Then if he’s able to do this kind of performance in the third week, imagine the watts and time he could have done if it was the first stage.
Where are the effects of fatigue on Vingegaard in the third week though? Assuming that relative gaps between Vinge and the peloton could be justified by fatigue, this still doesn't explain Vinge's performance in absolute values (w/kg) (which of course goes beyond OP's point I admit)

but is it not all relative?

vingo's TT in the third week demonstrates that he has better recovery than the others, not that he would have made these differences in a prologue (as everyone would be equally fresh).

i have no doubt that he is not as strong as he was at the start of the TDF. it is just that others are more diminished.

lemond often said that he knew that he could make the difference in the third week, when others dropped off more than he did.

ultimately, i am glad in a way, as the true test of a GT is primarily recovery over three weeks. when route designers try to lessen that effect by shortening the stages, etc... they are altering that test.

kudos to JV for making the racing as hard as possible throughout (as they did in 2022). while Pog was no doubt compromised by an imperfect prep, we literally had a real-time visual of his decline from his stage win when he achieved the greatest separation, then to ever-decreasing margins, then Vingo being dropped but clawing back to his wheel, then not being able to gap Vingo at all, then a strong TT but one where he did not look fully himself, looked tired. and then finally a complete collapse.

separate thought: for those complaining that now the third week is "boring", I say this: what does one remember from most any TDF? The exploits and the dramatic collapses (and the personalities, for sure). That is what is seared into our memories. what does anyone remember of the 1992 TDF? Luxembourg and perhaps Sestiere. in 2022, no doubt it is Granon, both for its epic-ness, but also for Pog's surprising collapse. Same goes for 2023, I would suggest: Vingo's ITT exploit and Pog's dramatic "I'm dead" moment.

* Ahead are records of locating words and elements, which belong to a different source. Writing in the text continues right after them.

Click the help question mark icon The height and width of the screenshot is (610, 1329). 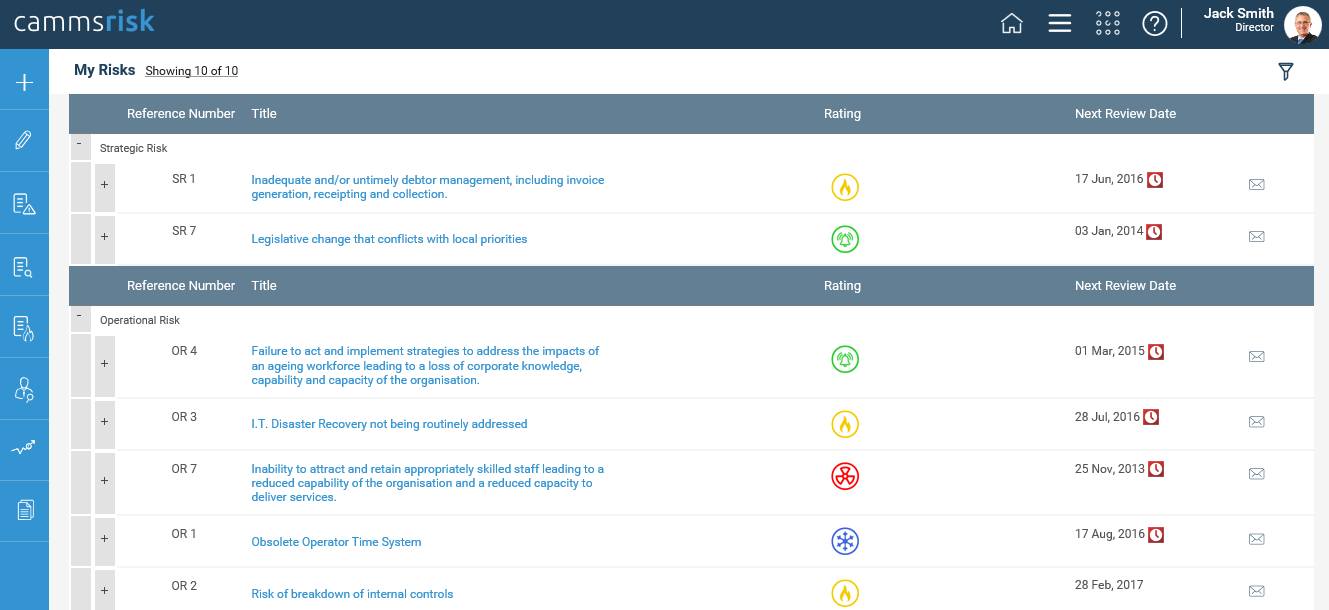(1155, 24)
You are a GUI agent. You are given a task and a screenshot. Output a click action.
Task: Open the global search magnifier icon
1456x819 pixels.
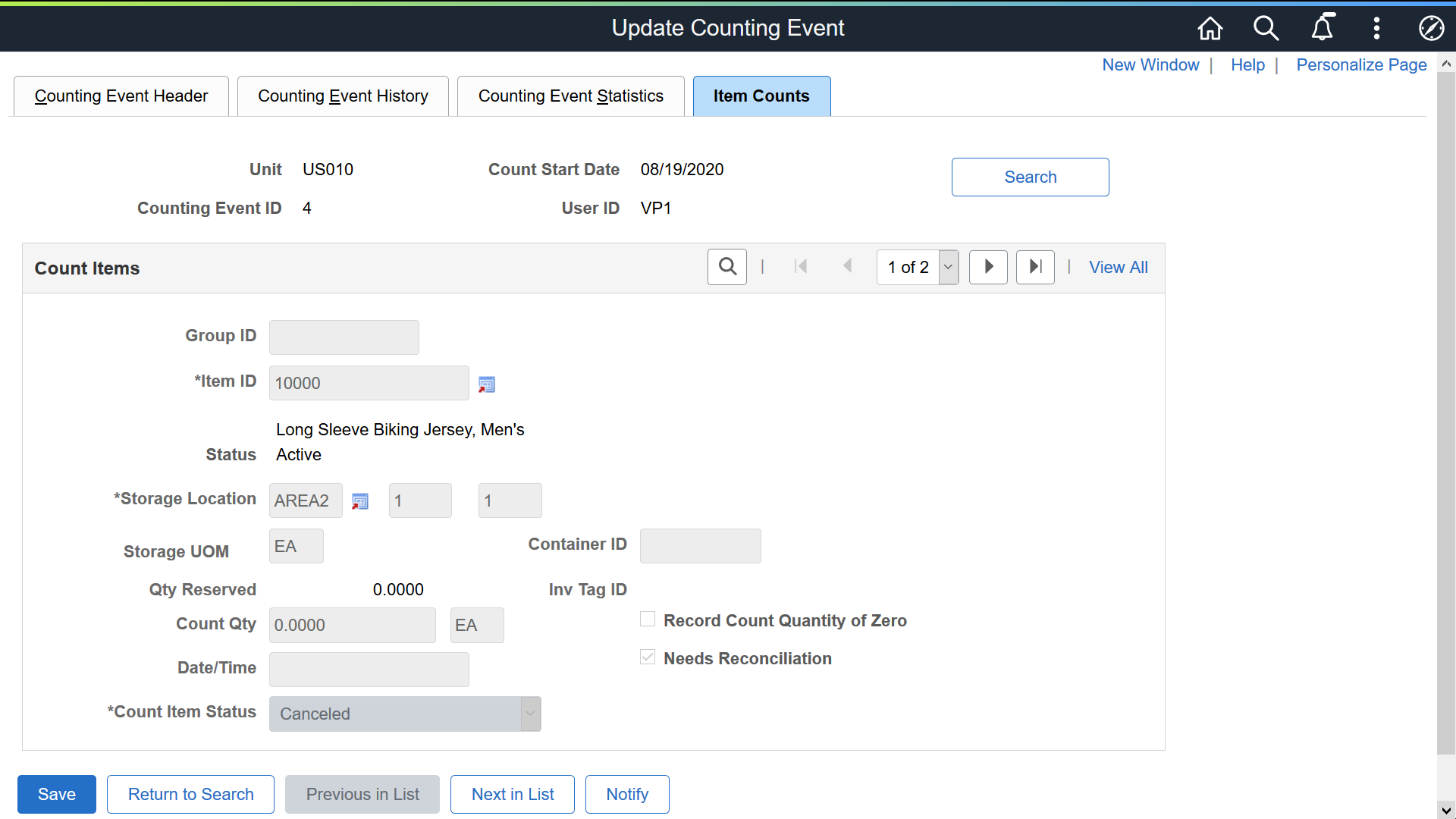1266,28
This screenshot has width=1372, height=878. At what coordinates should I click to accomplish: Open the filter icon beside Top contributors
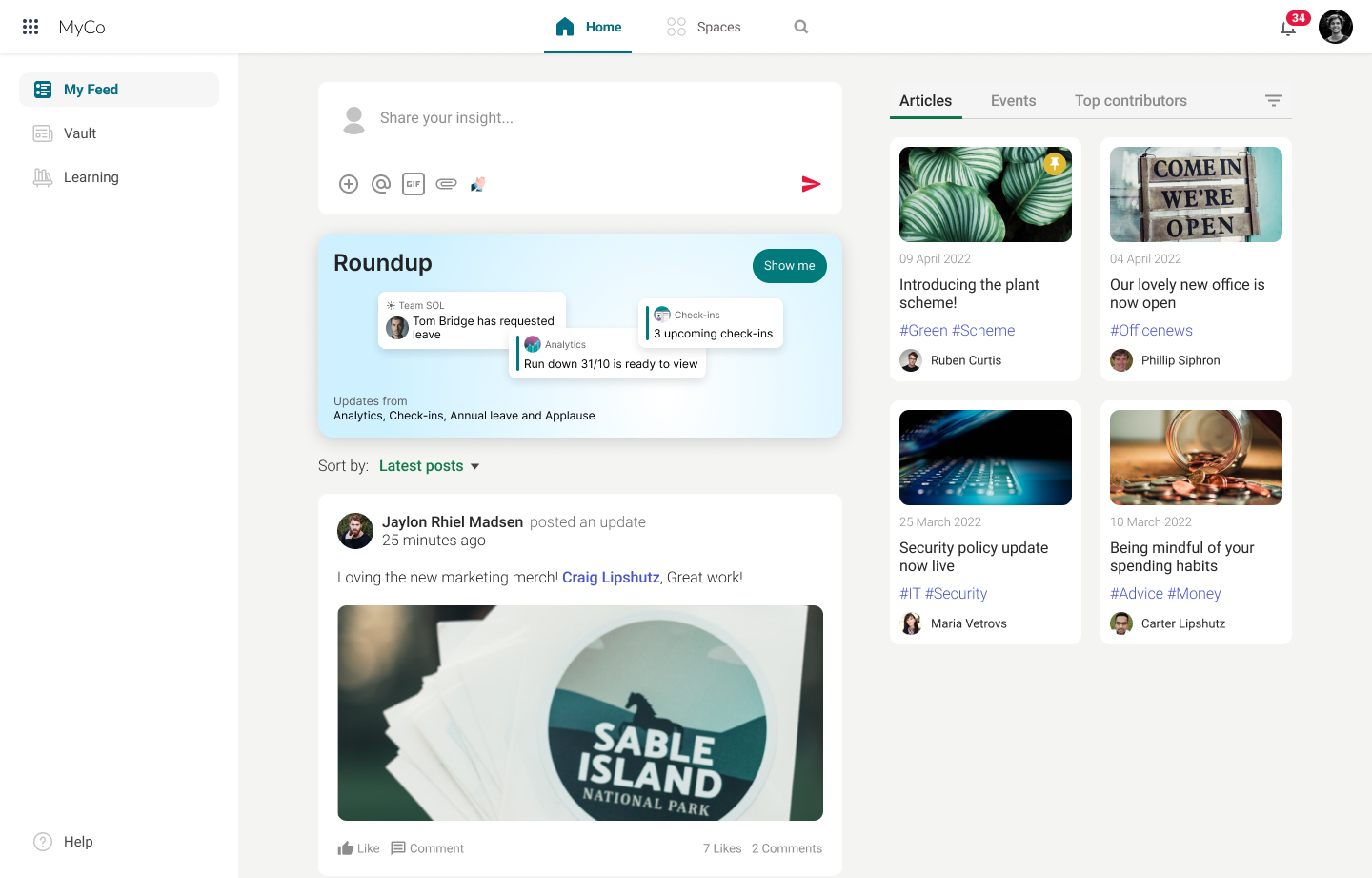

I often think that those who claim to want things close until the last day are saying that because they have a personal stake/favorite in the game and they want that favorite to stay in play as long as possible. when that favorite drops off earlier than they wanted, they complain that the "route" was badly planned, that it is "boring" because it is no longer a nail-biter. I have absolutely no favorite in this race (well, Pinot, perhaps, and I don't really like UAE), no ardent favorite anyway. And I even find the personalities a little "meh". However, I will remember the ITT and Pog's "I'm dead".
 
but is it not all relative?

vingo's TT in the third week demonstrates that he has better recovery than the others, not that he would have made these differences in a prologue (as everyone would be equally fresh).
I didn’t mean his time to the others, but his overall time it took to finish the course. If it was a prologue with no fatigue for him could he have done a 30-31 minute time?